┌─ Provided data
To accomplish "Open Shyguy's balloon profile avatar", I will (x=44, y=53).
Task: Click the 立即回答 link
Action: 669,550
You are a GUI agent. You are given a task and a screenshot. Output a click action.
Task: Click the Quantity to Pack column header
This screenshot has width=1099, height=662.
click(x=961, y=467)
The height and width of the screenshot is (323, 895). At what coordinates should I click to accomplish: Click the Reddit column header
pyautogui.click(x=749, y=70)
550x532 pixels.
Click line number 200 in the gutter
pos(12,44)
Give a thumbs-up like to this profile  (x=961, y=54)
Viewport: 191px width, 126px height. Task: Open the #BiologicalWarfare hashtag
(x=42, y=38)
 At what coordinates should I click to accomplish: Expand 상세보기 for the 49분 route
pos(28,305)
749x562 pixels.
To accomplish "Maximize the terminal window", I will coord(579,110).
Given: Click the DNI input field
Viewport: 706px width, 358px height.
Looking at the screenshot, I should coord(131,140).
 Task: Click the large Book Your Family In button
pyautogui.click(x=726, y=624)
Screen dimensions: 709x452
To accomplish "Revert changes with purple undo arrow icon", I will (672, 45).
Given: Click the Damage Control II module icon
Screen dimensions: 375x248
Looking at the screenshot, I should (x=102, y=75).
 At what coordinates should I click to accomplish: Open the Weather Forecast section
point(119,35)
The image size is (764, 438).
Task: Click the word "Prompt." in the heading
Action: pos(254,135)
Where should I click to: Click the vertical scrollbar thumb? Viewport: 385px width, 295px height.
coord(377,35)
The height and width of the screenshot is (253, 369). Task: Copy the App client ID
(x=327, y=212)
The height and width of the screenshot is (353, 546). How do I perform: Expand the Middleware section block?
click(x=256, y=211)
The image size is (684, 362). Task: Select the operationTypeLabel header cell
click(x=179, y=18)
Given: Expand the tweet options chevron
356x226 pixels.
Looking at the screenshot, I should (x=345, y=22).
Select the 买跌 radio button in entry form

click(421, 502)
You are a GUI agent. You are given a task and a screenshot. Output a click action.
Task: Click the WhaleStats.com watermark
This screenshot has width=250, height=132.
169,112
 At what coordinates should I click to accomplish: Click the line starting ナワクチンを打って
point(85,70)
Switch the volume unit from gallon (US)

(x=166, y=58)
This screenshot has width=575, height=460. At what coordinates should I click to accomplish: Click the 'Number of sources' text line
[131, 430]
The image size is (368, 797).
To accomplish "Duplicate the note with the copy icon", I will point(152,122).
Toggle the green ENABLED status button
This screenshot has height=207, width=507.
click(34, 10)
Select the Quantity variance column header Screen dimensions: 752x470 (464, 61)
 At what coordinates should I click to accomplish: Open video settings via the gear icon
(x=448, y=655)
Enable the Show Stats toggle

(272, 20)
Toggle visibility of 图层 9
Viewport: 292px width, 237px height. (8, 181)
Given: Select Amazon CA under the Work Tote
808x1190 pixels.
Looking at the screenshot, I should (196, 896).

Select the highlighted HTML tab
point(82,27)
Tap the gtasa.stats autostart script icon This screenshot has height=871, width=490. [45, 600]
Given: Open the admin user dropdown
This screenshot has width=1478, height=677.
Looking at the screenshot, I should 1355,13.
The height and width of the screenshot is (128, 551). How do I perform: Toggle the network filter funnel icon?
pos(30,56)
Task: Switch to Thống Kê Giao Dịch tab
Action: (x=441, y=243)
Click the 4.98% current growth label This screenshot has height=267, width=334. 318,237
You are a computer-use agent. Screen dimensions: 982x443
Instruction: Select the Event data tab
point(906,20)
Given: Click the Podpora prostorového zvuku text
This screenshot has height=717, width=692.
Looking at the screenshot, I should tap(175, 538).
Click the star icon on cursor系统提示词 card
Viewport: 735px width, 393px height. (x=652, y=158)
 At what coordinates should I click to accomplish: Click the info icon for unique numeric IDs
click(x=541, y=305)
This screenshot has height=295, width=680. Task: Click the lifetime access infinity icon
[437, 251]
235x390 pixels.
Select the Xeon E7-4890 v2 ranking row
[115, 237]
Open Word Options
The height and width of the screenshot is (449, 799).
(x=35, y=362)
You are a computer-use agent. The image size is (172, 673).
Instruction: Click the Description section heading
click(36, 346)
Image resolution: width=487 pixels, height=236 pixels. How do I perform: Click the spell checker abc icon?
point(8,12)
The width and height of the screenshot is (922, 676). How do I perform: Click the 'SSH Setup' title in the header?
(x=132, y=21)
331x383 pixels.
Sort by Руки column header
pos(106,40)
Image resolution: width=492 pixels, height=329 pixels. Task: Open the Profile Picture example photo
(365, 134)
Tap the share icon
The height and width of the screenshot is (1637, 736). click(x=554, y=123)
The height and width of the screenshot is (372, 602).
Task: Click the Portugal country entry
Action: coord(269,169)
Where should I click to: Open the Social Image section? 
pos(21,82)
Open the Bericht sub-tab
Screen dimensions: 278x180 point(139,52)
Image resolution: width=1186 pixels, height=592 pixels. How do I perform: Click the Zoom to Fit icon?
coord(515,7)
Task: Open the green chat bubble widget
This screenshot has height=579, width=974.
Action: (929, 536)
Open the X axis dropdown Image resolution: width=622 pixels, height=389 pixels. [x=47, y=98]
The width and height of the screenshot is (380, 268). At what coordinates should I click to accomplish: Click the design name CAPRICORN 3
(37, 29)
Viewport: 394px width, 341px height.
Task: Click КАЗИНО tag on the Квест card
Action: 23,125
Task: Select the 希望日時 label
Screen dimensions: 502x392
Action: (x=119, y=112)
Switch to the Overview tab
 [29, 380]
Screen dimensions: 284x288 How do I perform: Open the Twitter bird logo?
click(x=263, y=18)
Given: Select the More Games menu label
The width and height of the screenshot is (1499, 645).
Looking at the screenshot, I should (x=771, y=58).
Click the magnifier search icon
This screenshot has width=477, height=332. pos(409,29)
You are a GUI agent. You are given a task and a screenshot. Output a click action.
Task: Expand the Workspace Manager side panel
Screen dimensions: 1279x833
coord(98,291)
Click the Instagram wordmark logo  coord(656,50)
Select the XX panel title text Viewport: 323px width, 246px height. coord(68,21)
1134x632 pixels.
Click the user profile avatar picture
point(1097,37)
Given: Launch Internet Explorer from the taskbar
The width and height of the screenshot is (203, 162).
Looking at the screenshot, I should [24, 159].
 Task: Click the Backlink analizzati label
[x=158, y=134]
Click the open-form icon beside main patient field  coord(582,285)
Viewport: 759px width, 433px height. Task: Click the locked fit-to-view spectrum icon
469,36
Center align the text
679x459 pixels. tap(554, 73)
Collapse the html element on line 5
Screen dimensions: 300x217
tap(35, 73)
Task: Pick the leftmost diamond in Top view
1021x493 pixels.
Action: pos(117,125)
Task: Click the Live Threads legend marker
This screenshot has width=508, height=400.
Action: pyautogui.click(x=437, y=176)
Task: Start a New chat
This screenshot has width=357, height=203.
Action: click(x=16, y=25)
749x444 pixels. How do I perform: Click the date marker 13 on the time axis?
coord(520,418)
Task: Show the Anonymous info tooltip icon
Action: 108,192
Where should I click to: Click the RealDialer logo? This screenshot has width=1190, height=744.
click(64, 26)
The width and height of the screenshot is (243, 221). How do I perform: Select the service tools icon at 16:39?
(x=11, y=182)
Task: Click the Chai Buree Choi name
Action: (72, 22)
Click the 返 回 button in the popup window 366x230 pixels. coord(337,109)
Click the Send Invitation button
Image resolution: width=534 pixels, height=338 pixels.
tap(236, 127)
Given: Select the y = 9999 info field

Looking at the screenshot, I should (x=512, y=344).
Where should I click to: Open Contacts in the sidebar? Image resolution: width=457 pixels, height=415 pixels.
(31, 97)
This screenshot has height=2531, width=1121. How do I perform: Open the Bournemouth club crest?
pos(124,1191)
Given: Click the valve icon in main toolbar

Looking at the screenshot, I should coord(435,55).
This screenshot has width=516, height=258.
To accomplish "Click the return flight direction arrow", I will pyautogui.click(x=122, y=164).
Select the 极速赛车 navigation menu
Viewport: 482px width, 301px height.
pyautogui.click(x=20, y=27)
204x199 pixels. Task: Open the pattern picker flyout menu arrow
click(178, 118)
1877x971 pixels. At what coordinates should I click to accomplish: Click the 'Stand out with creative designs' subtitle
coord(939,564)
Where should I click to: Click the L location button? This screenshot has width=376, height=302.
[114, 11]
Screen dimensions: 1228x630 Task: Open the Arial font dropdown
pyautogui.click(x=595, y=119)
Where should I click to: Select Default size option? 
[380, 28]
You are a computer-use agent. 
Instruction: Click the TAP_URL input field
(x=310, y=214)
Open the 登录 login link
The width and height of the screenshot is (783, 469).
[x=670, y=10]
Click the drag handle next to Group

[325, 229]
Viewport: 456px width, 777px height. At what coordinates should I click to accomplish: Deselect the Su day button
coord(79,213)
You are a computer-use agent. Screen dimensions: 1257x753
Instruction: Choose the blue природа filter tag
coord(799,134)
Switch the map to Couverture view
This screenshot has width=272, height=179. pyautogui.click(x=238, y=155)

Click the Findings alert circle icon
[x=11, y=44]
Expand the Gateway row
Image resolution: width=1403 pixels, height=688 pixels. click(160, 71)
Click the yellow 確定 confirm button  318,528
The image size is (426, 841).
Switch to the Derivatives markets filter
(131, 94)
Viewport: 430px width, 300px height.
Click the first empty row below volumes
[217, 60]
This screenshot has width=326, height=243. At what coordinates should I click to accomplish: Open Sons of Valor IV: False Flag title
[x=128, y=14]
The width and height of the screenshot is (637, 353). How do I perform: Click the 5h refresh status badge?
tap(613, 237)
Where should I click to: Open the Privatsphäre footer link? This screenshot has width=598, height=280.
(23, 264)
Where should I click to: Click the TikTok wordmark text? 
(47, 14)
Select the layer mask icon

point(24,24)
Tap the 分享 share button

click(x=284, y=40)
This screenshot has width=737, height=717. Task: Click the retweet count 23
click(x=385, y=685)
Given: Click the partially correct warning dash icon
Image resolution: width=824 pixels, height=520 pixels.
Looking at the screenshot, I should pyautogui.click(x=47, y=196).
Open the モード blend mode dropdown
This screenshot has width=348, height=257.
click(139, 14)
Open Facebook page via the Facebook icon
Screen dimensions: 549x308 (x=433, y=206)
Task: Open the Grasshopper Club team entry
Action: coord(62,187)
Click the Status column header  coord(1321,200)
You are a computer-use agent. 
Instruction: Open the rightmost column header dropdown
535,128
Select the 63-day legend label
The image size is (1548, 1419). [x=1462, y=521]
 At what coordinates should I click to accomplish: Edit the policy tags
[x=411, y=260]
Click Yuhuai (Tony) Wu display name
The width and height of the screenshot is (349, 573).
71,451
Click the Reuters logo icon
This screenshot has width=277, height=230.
└─
What is required >> Please report every line among the entries that includes "chat".

Output for this task >>
Task: Open the green chat bubble widget
Task: Start a New chat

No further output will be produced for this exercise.